* PASSAGE TO READ *
LOL, nobody is eager to introduce any regressions :)

If you have IO operations like mkdir() you can catch any errors with the “die” keyword:

  mkdir(“$path/file”) or die “Could not create directory: $!”;

That will cause the script to abort and log the message.

>> 
>> -Michael
> 
> Recently some Microsoft patches are alternating between using
> \ and / as directory separators, leaving files behind in
> updatecache/download that can only be removed in a terminal.
> 
> What was happening was that the lock file was created using the
> URL name containing %5c while wget was actually writing to a filename
> with a real backslash. The zero-sized lockfile was moved into the uuid
> folder, and the actual .cab file was orphaned in the download folder,
> indicated in the GUI as a stranded file that couldn't be deleted.
> 
> An alternate way to fix the problem could be to force wget to
> use --restrict-file-names=windows - in which case \ | : ? " * < >
> would all be saved as escaped codes. That would seem to better
> match the URL mangling that apparently is happening.

* PROBLEM 1 *
List every character that, according to the forum thread, wget saves as an escaped code when run with --restrict-file-names=windows.
The entries below are unrelated to the forum thread.

* RECORDS SHOWN *
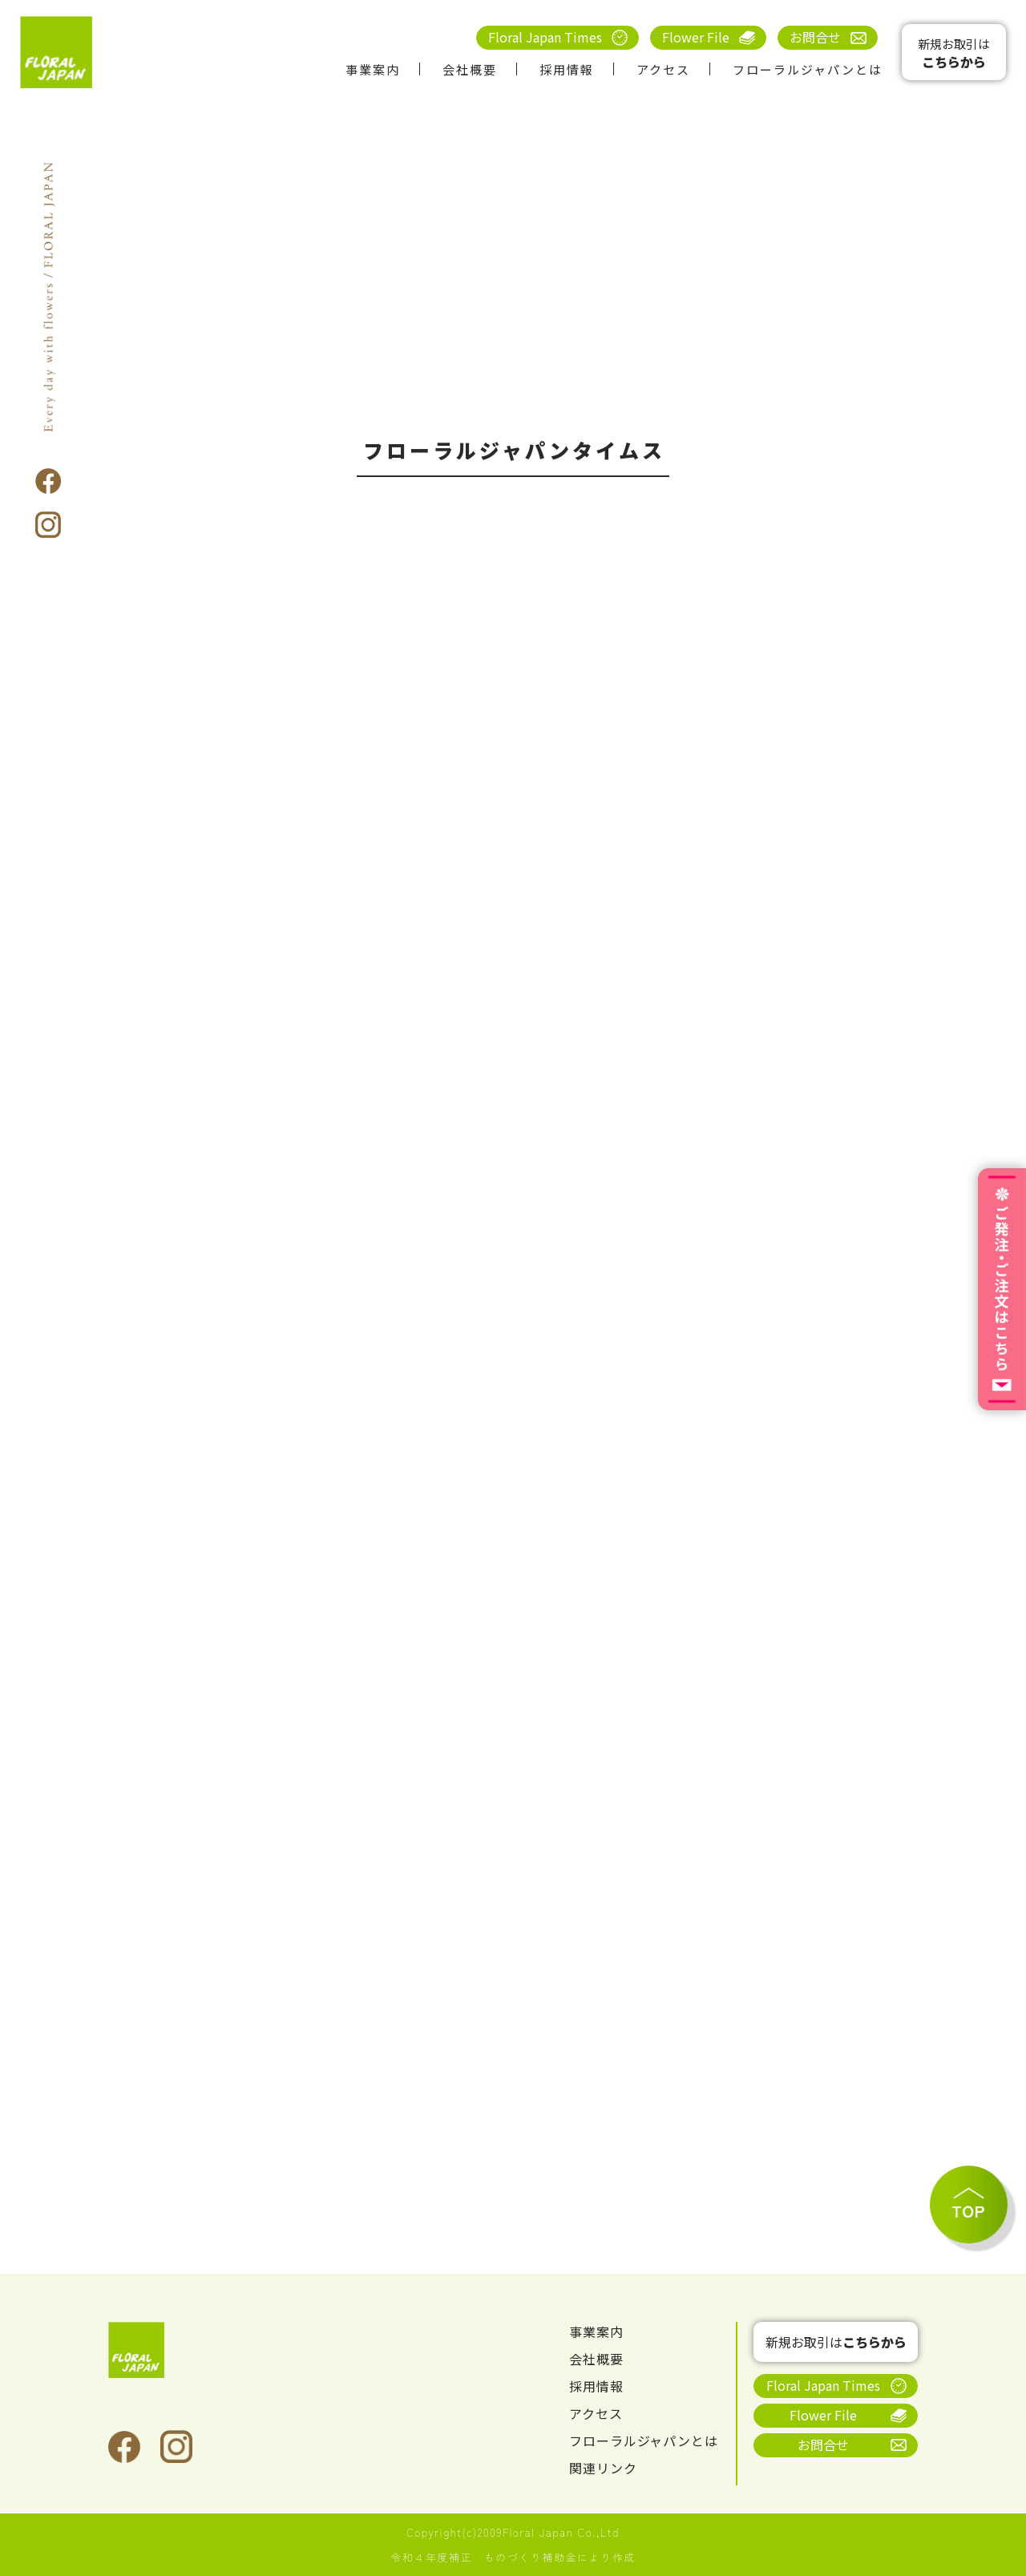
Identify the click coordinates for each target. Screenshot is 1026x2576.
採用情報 (566, 69)
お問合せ (815, 37)
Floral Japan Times (545, 37)
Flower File (695, 37)
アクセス (663, 69)
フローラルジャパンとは (808, 69)
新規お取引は (954, 53)
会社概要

* PROBLEM 2 *
Copy out everything in the entries from the line containing "Floral Japan Times (545, 37)" down to the end of the entries, keeping each line unchanged.

* FINAL RESULT 1 *
\ | : ? " * < >

* FINAL RESULT 2 *
Floral Japan Times (545, 37)
Flower File (695, 37)
アクセス (663, 69)
フローラルジャパンとは (808, 69)
新規お取引は (954, 53)
会社概要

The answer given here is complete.